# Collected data

· · · · ·

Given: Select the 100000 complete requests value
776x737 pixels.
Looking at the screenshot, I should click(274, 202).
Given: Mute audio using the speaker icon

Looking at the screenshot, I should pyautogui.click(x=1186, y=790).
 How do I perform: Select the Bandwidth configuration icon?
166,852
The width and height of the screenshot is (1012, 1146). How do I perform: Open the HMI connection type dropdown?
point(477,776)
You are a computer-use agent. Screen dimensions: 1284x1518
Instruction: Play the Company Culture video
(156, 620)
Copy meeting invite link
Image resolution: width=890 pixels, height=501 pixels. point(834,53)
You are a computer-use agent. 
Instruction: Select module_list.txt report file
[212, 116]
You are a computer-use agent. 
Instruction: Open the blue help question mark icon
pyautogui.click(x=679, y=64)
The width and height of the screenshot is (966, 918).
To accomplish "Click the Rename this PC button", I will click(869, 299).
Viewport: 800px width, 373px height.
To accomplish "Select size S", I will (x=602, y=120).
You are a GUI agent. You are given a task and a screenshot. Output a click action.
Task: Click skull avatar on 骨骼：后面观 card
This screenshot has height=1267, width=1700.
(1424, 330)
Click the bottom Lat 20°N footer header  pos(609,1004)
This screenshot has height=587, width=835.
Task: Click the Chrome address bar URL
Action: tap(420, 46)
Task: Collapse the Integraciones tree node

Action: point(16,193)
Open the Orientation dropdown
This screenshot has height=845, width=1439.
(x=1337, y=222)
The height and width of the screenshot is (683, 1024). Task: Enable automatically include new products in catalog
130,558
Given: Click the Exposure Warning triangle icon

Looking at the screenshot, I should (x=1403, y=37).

· · · · ·

# How to complete this task
Say how many lines in the entries include the word "will", with no text around the number.

# Exercise output
2